Wie bewirbt man sich um einen Ausbildungsplatz?

Um einen Ausbildungsplatz zu bekommen, findet meist ein Vorstellungsgespräch und in machen Fällen auch ein Eignungstest statt, eine Vorbereitung auf den angestrebten Beruf erhöht die Chancen auf einen Ausbildungsplatz. In der Ausbildungsordnung ist die Dauer der Ausbildung festgelegt, bei guten Leistungen ist eine Verkürzung der Ausbildung möglich.

Was versteht man unter berufsbildenden Schulen?

Bei berufsbildenden Schulen wird diese in Vollzeit besucht, die meisten Schulen bieten jedoch ein Praktikum von unterschiedlicher Länge an. In der Regel können Berufsausbildungen in Schulen mit der mittleren Reife oder Fachhochschulreife abgeschlossen werden. Bei gewissen Ausbildungen ist so eine Doppel-Qualifizierung möglich. Wer aufgrund der Betreuung eines Kindes oder Pflegefalles nicht die Möglichkeit hat, eine Vollzeitausbildung in Anspruch zu nehmen, kann nach dem Berufsbildungsgesetz die Ausbildung in einer Teilzeit durchführen. Dazu benötigt der Auszubildende die Zustimmung des Betriebes und der Kammer, die Mindestanzahl der Stunden inklusive Schule beträgt 20 Stunden. Durch die verkürzte Arbeitszeit verlängert sich die Ausbildung um bis zu 12 Monate.
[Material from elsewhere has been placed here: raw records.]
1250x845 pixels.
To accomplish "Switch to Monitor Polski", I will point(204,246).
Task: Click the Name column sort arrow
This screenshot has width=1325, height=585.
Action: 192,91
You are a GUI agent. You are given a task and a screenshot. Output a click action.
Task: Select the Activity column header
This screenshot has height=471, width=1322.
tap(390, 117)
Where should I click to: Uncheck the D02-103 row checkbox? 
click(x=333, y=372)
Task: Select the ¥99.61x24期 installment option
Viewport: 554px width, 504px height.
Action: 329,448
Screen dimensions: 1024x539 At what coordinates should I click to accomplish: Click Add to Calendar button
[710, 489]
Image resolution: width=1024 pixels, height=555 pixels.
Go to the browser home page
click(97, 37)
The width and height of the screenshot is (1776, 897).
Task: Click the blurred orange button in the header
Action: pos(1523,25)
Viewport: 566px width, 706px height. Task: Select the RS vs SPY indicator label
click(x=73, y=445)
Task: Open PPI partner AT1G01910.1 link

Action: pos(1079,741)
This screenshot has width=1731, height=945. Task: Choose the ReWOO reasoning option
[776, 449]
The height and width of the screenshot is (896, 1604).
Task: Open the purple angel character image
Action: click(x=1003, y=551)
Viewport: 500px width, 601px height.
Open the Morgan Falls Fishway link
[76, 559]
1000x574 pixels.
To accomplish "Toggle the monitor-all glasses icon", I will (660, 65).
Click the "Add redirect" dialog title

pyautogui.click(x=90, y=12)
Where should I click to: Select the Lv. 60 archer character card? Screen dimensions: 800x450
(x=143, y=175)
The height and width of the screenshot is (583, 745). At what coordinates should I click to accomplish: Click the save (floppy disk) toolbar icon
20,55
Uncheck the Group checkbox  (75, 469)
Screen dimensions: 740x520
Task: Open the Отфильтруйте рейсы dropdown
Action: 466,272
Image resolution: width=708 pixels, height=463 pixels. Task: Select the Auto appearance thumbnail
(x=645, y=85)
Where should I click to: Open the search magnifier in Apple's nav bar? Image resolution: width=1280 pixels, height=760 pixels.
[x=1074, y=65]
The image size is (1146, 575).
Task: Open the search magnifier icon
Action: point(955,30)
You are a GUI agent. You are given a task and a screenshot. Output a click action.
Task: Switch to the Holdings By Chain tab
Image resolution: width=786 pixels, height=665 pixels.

Was verdient man als Auszubildender?

Das Gehalt eines Auszubildenden hängt von der Branche, der Region und dem Arbeitgeber ab und kann zwischen 500 Euro und 1.100 Euro liegen.

Besonders gut werden angehende Maurer, Mechatroniker, Industriemechaniker und Kaufleute im Bereich Finanzdienstleistungen bezahlt.

Am unteren Ende der Gehaltsspanne liegen Floristen, Bäckereimitarbeiter und Friseure.

Nach welchen Kriterien sollte eine Ausbildung gewählt werden?

Viele Auszubildende orientieren sich in ihrer Berufswahl an den Eltern oder anderen Bezugspersonen bzw. übernehmen den Rat eines Lehrers.

Wichtig Kriterien werden dabei außer Acht gelassen. Drei Fragen sollten Sie angehende "Lehrlinge" stellen:

1. Was kann ich besser als andere?

Schon in jungen Jahren bilden sich bei jedem Menschen Fähigkeiten heraus, nach dem man sich auch beruflich orientieren sollte

2. Will ich das auch den ganzen Tag tun?

Manchmal will man das, was man besser kann eher als Hobby denn als Beruf machen. Darauf sollte ebenfalls geachtet werden

3. Wer braucht es?

Mit dieser Frage kann man bereits potenzielle Arbeitgeber und Berufsfelder herausselektieren und dann den Berufswunsch verfeinern.